THE TASK =
Turn the rows below into a numbered list, one line per item, skipping any blank lines.
***** DATA FOR PROCESSING *****
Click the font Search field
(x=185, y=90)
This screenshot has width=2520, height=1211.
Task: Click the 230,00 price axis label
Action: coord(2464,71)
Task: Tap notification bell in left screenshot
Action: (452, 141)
*****
OUTPUT FOR THIS TASK =
1. Click the font Search field
2. (x=185, y=90)
3. This screenshot has width=2520, height=1211.
4. Task: Click the 230,00 price axis label
5. Action: coord(2464,71)
6. Task: Tap notification bell in left screenshot
7. Action: (452, 141)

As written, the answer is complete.